▸ Task instructions
1. List every percentage in the passage on lead toxicity below, along with what each one measures.
2. According to the passage on lead toxicity below, what can lead toxicity cause in adults?

▸ Text shown
--- --- ---

Lead Toxicity: children who are chronically exposed to lead, even in small amounts, are more likely to develop learning disabilities, behavioral problems, and to have low IQ's. Abnormal growth and neurological development may occur in the infants of women exposed to lead during pregnancy. In adults, lead toxicity may result in kidney damage and high blood pressure. Although the use of lead paint and leaded gasoline has been discontinued in the U.S., lead toxicity continues to be a significant health problem, especially in children living in urban areas. A study of over 300 children aged 1 through 8 years in an urban neighborhood found that 49% had blood lead levels above current guidelines indicating excessive lead exposure, while only 59% of children ages 1-3 years and 41% of children ages 4-8 years had calcium intakes meeting the recommended levels.

--- --- ---

▸ Data under study
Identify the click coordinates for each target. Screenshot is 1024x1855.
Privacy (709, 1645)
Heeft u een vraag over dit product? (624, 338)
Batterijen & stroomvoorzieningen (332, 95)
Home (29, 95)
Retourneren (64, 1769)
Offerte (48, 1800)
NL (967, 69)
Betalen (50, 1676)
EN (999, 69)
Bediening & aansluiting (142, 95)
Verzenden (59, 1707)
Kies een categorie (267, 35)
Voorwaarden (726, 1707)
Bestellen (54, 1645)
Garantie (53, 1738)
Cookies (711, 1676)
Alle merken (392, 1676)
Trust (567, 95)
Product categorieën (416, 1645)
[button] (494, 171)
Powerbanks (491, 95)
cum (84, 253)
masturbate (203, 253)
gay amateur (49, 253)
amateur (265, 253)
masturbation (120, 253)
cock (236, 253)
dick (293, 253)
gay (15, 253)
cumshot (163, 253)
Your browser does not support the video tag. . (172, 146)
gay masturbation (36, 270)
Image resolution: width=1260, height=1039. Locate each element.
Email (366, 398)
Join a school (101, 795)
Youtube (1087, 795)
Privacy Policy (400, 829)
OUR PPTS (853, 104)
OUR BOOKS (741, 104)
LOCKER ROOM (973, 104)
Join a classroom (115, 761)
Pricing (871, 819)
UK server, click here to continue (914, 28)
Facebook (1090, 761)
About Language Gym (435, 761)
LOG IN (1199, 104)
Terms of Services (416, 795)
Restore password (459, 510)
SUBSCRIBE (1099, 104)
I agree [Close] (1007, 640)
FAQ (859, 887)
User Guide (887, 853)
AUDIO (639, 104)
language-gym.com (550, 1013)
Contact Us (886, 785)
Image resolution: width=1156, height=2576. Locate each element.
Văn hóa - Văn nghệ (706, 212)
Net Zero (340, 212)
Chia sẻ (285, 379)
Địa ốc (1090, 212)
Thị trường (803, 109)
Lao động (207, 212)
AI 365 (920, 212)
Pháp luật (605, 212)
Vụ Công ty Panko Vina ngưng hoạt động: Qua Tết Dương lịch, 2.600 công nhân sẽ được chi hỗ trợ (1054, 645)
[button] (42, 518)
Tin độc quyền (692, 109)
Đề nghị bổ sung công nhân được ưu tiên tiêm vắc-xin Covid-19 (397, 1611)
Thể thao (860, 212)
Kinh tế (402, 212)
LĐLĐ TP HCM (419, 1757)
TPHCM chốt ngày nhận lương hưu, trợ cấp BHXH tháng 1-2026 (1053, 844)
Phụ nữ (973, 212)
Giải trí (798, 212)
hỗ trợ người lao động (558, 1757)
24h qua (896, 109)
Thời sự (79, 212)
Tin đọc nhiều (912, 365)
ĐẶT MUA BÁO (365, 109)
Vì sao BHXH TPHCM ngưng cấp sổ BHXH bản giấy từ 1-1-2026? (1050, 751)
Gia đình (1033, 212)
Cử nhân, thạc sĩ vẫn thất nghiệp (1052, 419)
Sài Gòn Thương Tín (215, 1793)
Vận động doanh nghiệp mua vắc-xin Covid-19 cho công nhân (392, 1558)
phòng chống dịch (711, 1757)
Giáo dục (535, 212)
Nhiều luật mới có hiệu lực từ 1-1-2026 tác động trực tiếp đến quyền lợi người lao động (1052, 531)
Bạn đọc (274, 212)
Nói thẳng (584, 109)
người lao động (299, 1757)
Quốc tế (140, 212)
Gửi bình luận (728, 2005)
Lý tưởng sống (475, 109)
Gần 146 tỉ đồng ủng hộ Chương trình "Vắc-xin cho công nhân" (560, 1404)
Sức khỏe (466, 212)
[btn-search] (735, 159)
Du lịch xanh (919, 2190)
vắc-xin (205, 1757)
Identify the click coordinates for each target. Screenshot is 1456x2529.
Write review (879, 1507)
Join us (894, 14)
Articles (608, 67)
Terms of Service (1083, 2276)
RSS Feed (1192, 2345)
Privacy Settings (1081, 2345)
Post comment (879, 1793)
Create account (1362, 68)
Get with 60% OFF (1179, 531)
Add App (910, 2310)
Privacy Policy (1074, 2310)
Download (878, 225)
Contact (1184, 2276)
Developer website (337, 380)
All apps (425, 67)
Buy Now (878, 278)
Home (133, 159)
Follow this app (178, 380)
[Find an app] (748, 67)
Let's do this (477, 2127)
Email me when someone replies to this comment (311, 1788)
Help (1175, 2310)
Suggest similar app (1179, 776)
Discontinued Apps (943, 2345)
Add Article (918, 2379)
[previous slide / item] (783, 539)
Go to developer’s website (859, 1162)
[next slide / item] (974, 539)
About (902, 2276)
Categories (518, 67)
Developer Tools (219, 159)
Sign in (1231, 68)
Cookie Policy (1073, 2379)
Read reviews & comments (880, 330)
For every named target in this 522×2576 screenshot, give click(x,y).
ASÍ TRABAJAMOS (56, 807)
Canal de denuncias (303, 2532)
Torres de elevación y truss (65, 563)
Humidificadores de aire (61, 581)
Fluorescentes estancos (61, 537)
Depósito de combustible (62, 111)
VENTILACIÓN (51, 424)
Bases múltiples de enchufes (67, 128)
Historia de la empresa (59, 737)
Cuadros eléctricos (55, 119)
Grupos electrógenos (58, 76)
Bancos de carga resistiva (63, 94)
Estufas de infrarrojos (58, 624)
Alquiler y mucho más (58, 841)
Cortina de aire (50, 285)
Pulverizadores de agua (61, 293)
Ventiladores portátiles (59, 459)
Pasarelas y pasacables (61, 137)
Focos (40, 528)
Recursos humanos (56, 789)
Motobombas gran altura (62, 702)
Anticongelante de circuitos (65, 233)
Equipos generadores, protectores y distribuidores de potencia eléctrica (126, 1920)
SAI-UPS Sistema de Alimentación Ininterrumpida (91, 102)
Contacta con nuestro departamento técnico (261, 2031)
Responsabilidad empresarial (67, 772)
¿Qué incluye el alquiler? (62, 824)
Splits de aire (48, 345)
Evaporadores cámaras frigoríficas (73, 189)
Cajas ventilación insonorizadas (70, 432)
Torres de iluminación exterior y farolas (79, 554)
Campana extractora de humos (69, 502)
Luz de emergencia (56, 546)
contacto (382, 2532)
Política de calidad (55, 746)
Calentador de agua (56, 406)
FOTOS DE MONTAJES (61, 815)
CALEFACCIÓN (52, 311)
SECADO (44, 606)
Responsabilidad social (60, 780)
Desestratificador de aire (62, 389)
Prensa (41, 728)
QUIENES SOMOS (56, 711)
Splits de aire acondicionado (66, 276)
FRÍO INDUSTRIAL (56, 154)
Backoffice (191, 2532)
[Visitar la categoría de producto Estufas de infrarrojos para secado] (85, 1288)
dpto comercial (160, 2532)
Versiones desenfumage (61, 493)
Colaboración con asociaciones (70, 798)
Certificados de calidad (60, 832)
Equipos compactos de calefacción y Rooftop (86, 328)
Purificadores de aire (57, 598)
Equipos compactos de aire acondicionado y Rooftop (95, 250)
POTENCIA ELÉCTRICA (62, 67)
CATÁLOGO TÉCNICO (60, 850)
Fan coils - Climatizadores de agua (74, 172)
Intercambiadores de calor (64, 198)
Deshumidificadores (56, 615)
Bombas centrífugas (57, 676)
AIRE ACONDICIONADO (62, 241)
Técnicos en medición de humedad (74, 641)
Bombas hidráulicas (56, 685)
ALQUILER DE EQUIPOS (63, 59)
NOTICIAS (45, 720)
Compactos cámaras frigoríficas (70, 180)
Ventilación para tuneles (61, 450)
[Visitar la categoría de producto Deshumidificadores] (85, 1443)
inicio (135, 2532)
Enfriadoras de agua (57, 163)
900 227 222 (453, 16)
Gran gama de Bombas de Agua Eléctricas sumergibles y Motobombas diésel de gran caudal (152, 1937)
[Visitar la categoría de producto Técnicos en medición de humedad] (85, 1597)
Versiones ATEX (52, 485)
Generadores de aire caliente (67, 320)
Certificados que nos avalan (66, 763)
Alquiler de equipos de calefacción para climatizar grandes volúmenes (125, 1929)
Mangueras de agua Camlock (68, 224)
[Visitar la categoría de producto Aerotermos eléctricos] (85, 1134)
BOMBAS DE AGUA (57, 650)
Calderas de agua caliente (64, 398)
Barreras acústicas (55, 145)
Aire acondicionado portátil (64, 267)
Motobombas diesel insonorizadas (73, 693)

--- --- ---

▸ Solutions in order
1.
- 49%: children in the study with blood lead levels above current guidelines
- 59%: children ages 1-3 years whose calcium intakes met the recommended levels
- 41%: children ages 4-8 years whose calcium intakes met the recommended levels

2. Kidney damage and high blood pressure.